— START OF Reading text —
Here’s Why This Biscuits and Gravy Recipe Works
Flaky biscuits without fuss: No biscuit cutter, no rerolling scraps. Just slice them with a sharp knife.
Make-ahead friendly: Freeze the unbaked biscuits and reheat the gravy with a splash of milk. It all works on your schedule.
Gravy built on drippings: You keep the sausage fat and build the roux right in the pan. It’s where the flavor lives and makes the best sausage gravy.
Like grandma made: Nothing canned, nothing complicated. Just real biscuits, real gravy, and the kind of comfort food that never needed fixing.

Recipe Tips
Use cold butter: Cold chunks = steam pockets = flaky biscuits. Don’t let it soften on the counter.
Fold the dough: Two quick tri-folds build flaky layers without overworking the dough.
Don’t skip the chill: A quick fridge rest before baking helps the biscuits hold their shape and gives them a better rise.
— END OF Reading text —
— START OF Provided information —
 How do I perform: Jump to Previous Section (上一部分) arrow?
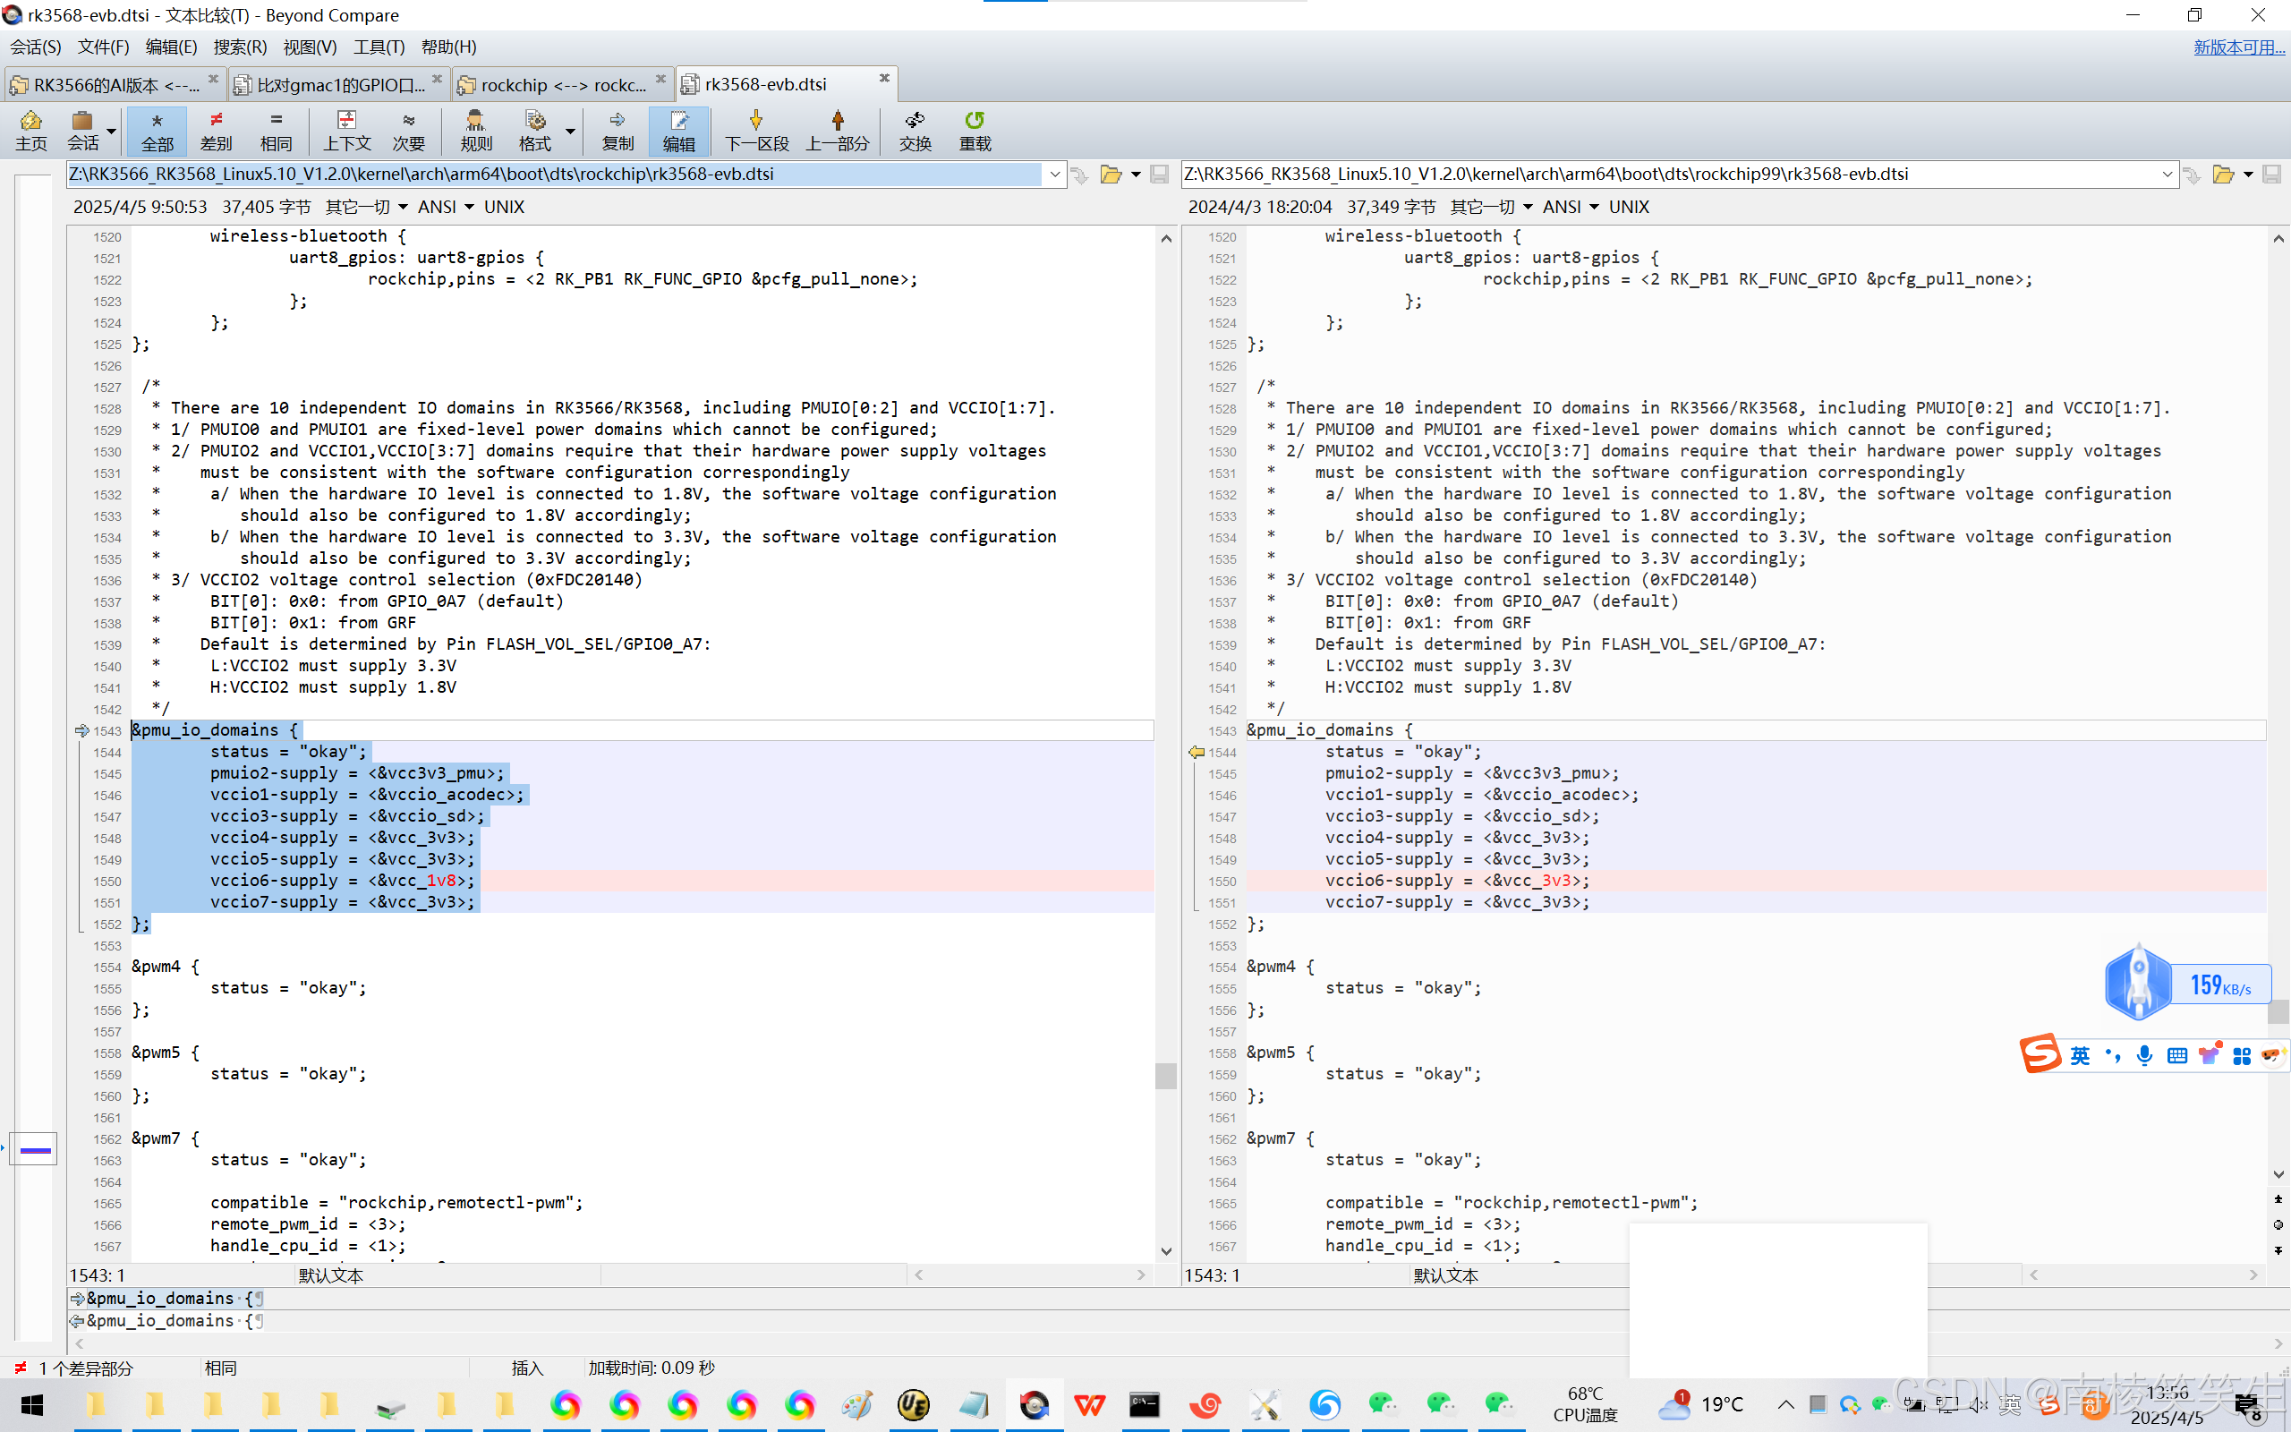[x=837, y=131]
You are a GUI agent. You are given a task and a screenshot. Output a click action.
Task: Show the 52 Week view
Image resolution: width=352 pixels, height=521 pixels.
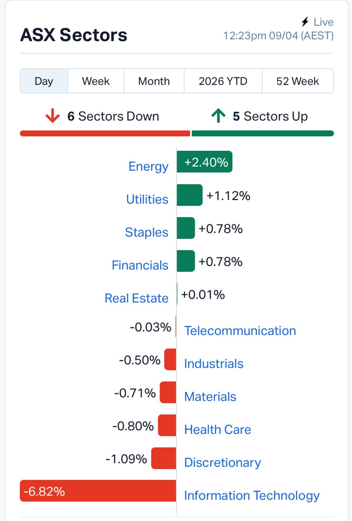297,81
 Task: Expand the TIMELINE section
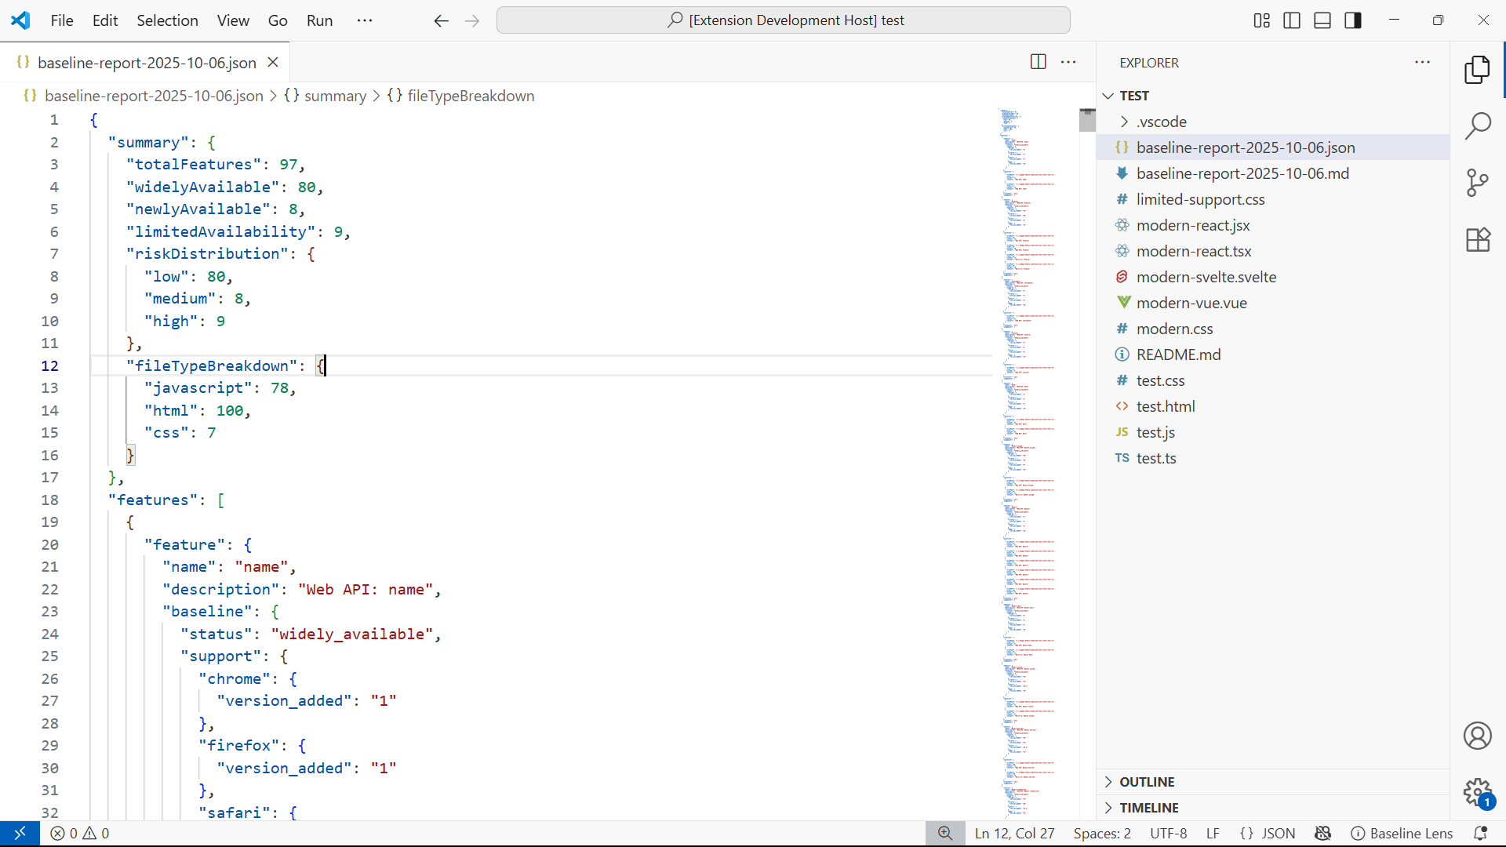point(1148,808)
— END OF Provided information —
Echo the biscuits and gravy text word for word, starting at "Here’s Why This" and ending at "a better rise.". The material has no connection to the biscuits and gravy text.

Response to this task.
Here’s Why This Biscuits and Gravy Recipe Works
Flaky biscuits without fuss: No biscuit cutter, no rerolling scraps. Just slice them with a sharp knife.
Make-ahead friendly: Freeze the unbaked biscuits and reheat the gravy with a splash of milk. It all works on your schedule.
Gravy built on drippings: You keep the sausage fat and build the roux right in the pan. It’s where the flavor lives and makes the best sausage gravy.
Like grandma made: Nothing canned, nothing complicated. Just real biscuits, real gravy, and the kind of comfort food that never needed fixing.

Recipe Tips
Use cold butter: Cold chunks = steam pockets = flaky biscuits. Don’t let it soften on the counter.
Fold the dough: Two quick tri-folds build flaky layers without overworking the dough.
Don’t skip the chill: A quick fridge rest before baking helps the biscuits hold their shape and gives them a better rise.